The SEC actively enforces Rule 206(4)-5 under the Investment Advisers Act (the Rule).4 The Rule is designed to deter investment advisers and their key personnel from participating in pay-to-play practices.5 The Rule carries heavy penalties. It prohibits investment advisers from receiving any compensation from a government entity for two years after a violative contribution by the adviser or any covered employee to an official or candidate to be an official of a government entity.
A key facet of the Rule that investment advisers and their personnel may overlook is that the Rule not only covers contributions to candidates for state and local offices or incumbents in those offices running for reelection, it also covers contributions made to a candidate’s campaign for federal office when that candidate holds a state or local office at the time of the contribution.
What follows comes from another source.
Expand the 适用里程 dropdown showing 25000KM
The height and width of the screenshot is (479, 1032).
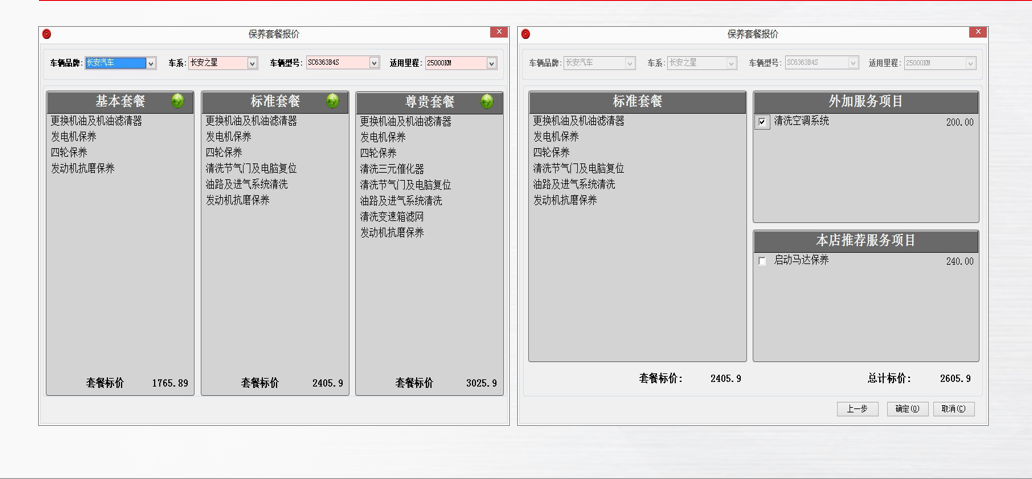point(491,63)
This aspect of the Rule has often been the basis of SEC action under the Rule. Such a scenario accounts for one recent enforcement action and several of the exemptive applications filed under the Rule, including examples from the latest presidential campaign, where a number of sitting governors made bids for the White House. As noted above, the large number of congressional candidates in this cycle increases the likelihood of current local and state officials running for federal office. Accordingly, pay-to-play policies and procedures need to account for contributions to campaigns for federal office where the candidate is currently a state or local official.
This is a good time for advisers to review their policies and procedures to ensure that contributions to federal campaigns are highlighted as a potential trip wire. Some advisers implement preclearance for all political contributions so that compliance can review and confirm that each planned contribution is acceptable. Additionally, periodic checks of public federal campaign contribution databases for donations in states and localities where the adviser has government-entity clients would be prudent. Finally, it is worth considering supplemental training and/or compliance alerts for personnel in order to highlight this issue. The best policies won’t protect a firm if they are not effectively communicated and enforced.